Cosmetics industry drives growth in marine biotech

By Katie Bird

- Last updated on GMT

Related tags Market research company Marketing

Revenues from marine biotechnology are projected to reach $3.78 bn
by 2012 driven by interest from cosmeceutical, nutraceutical,
medical and pharmaceutical industries.

According to a report published by Global Industry Analysts advancement in scientific disciplines such as molecular biology, bioinformatics and genomics has also contributed to market growth.

However, according to the market research company the industry is still at an early stage of development and accounts for only a small percentage of the overall biotechnology market.

"Given this untapped potential, the marine biotech sector holds promising growth prospects for the future," the report reads.

Biomaterials represent the largest segment of the market including the thickener carrageenan often used in cosmetics products.

Bioactive substances used for their functional properties make up the second largest market segment and would include all algae and seaweed based actives used in the cosmetics, nutraceutical and pharmaceutical products.

Anti-aging and anti-cellulite In terms of cosmetics applications, the majority of marine-based bioactive substances appear in anti-aging and anti-cellulite formulations, said Mintel analyst Nica Lewis.

However, although the market segments that use such ingredients remain relatively stable the category is broad and encompasses a wide variety of ingredients, allowing for an almost infinite level of product innovation.
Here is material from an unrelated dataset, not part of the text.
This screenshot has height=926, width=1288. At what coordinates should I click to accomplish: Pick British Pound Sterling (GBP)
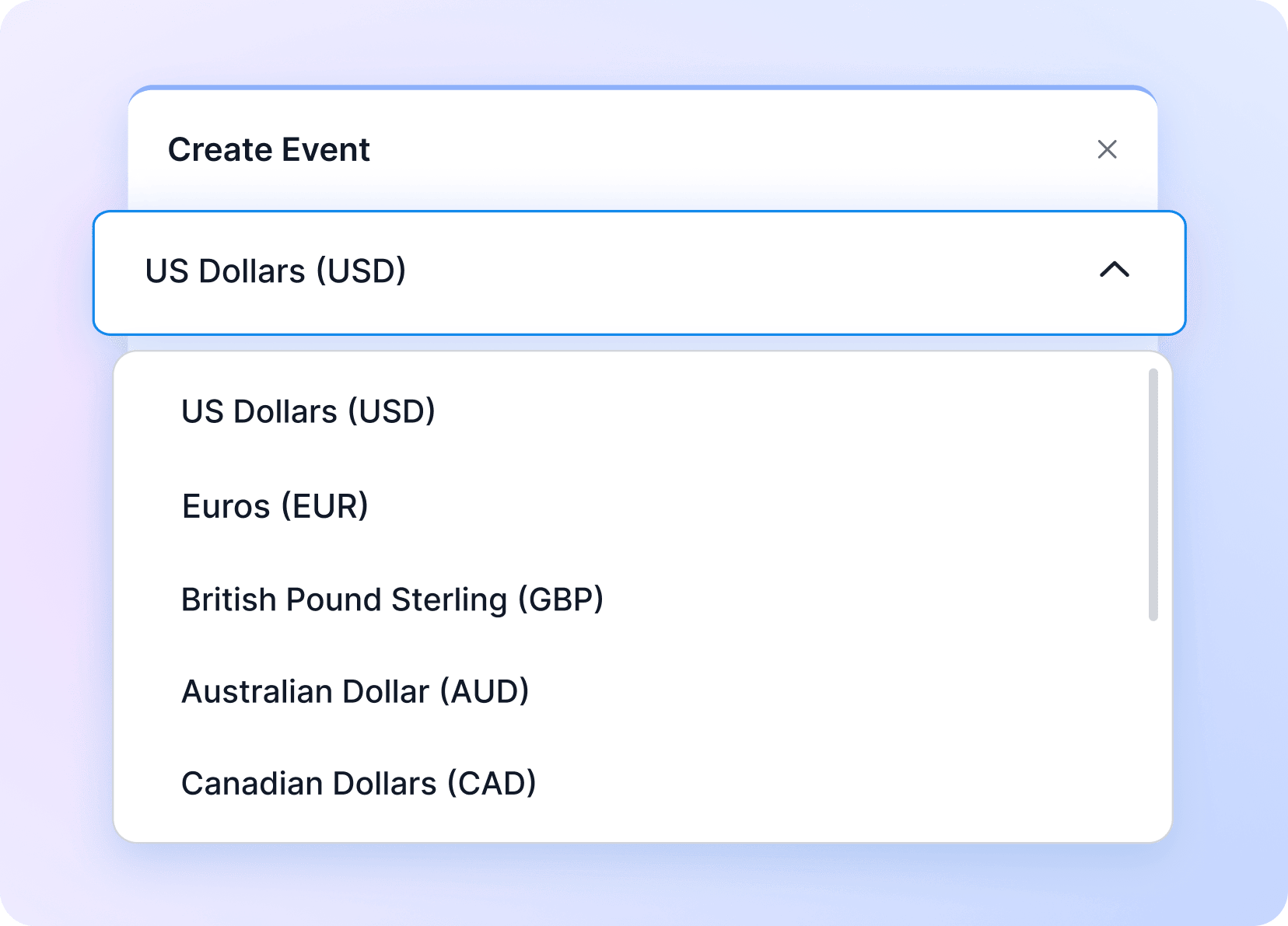click(392, 599)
The sea water itself could even be included in the category said Lewis, highlighting an anti-aging range from Carita Paris which contains mineral-rich Polynesian lagoon water.

Established rather emerging These ingredients have been present in such formulations for some time now leading Lewis to refer to the trend as an established rather than emerging trend.

For Lewis the 'untapped potential' for marine-based ingredients in the cosmetics industry relies on the manipulation and targeting of ingredients to fit increasingly niche products specifications.

"Any future developments will centre on finding ways to manipulate these ingredients and combining them with other actives, synthetic or natural, in order to create even more targeted results within the anti-aging and anti-cellulite markets" Lewis told

Similarly the anti-aging market is in itself an established sector where continued strong growth owes much to further segmentation of the market.

Increasing numbers of highly targeted products are hitting the market, from ingredients specifically designed to fight against double chins to products designed for post menopausal skin.

Further segmentation of this market sector will undoubtedly promote ingredients innovation.